▶ Work to complete
A faithful transcription of the entries below is required.

Pixel coordinate grounding data
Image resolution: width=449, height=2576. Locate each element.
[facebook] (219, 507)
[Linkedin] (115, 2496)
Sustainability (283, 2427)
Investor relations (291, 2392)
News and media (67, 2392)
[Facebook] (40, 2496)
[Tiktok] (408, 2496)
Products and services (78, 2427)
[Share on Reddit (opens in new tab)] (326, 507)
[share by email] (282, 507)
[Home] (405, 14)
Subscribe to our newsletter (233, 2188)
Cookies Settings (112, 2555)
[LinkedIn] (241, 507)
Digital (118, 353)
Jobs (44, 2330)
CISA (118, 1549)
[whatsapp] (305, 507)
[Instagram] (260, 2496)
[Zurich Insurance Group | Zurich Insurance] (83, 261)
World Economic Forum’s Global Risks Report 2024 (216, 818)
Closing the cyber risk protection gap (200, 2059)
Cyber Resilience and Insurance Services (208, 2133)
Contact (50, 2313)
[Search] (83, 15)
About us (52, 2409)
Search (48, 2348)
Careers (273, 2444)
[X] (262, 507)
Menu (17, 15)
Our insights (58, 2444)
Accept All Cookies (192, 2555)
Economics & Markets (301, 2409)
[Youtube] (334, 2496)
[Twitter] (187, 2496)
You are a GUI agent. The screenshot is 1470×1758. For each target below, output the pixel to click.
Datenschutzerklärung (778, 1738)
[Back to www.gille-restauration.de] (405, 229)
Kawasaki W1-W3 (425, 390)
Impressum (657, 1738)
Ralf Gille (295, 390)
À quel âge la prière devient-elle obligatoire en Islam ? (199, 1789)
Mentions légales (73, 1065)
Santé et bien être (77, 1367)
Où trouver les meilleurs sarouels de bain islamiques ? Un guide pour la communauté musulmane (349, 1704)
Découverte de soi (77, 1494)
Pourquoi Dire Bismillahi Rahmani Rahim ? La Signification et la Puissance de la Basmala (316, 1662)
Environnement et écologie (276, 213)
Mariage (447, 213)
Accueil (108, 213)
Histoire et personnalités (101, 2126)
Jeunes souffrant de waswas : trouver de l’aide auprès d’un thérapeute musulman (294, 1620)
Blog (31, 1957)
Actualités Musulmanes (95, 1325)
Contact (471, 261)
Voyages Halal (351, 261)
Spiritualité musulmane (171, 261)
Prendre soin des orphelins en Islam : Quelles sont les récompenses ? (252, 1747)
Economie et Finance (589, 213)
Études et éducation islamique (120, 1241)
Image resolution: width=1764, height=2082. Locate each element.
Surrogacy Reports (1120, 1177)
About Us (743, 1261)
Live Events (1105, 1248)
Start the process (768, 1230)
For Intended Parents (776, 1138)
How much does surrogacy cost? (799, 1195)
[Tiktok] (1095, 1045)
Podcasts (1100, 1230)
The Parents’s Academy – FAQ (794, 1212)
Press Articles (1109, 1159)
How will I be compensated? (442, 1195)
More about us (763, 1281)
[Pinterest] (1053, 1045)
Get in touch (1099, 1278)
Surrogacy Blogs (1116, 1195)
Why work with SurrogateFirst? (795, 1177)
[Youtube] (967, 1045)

▶ Task solution
Image resolution: width=449, height=2576. Locate each element.
[facebook] (219, 507)
[Linkedin] (115, 2496)
Sustainability (283, 2427)
Investor relations (291, 2392)
News and media (67, 2392)
[Facebook] (40, 2496)
[Tiktok] (408, 2496)
Products and services (78, 2427)
[Share on Reddit (opens in new tab)] (326, 507)
[share by email] (282, 507)
[Home] (405, 14)
Subscribe to our newsletter (233, 2188)
Cookies Settings (112, 2555)
[LinkedIn] (241, 507)
Digital (118, 353)
Jobs (44, 2330)
CISA (118, 1549)
[whatsapp] (305, 507)
[Instagram] (260, 2496)
[Zurich Insurance Group | Zurich Insurance] (83, 261)
World Economic Forum’s Global Risks Report 2024 (216, 818)
Closing the cyber risk protection gap (200, 2059)
Cyber Resilience and Insurance Services (208, 2133)
Contact (50, 2313)
[Search] (83, 15)
About us (52, 2409)
Search (48, 2348)
Careers (273, 2444)
[X] (262, 507)
Menu (17, 15)
Our insights (58, 2444)
Accept All Cookies (192, 2555)
Economics & Markets (301, 2409)
[Youtube] (334, 2496)
[Twitter] (187, 2496)
You are a GUI agent. The screenshot is 1470×1758. For each target below, output the pixel to click.
Datenschutzerklärung (778, 1738)
[Back to www.gille-restauration.de] (405, 229)
Kawasaki W1-W3 (425, 390)
Impressum (657, 1738)
Ralf Gille (295, 390)
À quel âge la prière devient-elle obligatoire en Islam ? (199, 1789)
Mentions légales (73, 1065)
Santé et bien être (77, 1367)
Où trouver les meilleurs sarouels de bain islamiques ? Un guide pour la communauté musulmane (349, 1704)
Découverte de soi (77, 1494)
Pourquoi Dire Bismillahi Rahmani Rahim ? La Signification et la Puissance de la Basmala (316, 1662)
Environnement et écologie (276, 213)
Mariage (447, 213)
Accueil (108, 213)
Histoire et personnalités (101, 2126)
Jeunes souffrant de waswas : trouver de l’aide auprès d’un thérapeute musulman (294, 1620)
Blog (31, 1957)
Actualités Musulmanes (95, 1325)
Contact (471, 261)
Voyages Halal (351, 261)
Spiritualité musulmane (171, 261)
Prendre soin des orphelins en Islam : Quelles sont les récompenses ? (252, 1747)
Economie et Finance (589, 213)
Études et éducation islamique (120, 1241)
Image resolution: width=1764, height=2082. Locate each element.
Surrogacy Reports (1120, 1177)
About Us (743, 1261)
Live Events (1105, 1248)
Start the process (768, 1230)
For Intended Parents (776, 1138)
How much does surrogacy cost? (799, 1195)
[Tiktok] (1095, 1045)
Podcasts (1100, 1230)
The Parents’s Academy – FAQ (794, 1212)
Press Articles (1109, 1159)
How will I be compensated? (442, 1195)
More about us (763, 1281)
[Pinterest] (1053, 1045)
Get in touch (1099, 1278)
Surrogacy Blogs (1116, 1195)
Why work with SurrogateFirst? (795, 1177)
[Youtube] (967, 1045)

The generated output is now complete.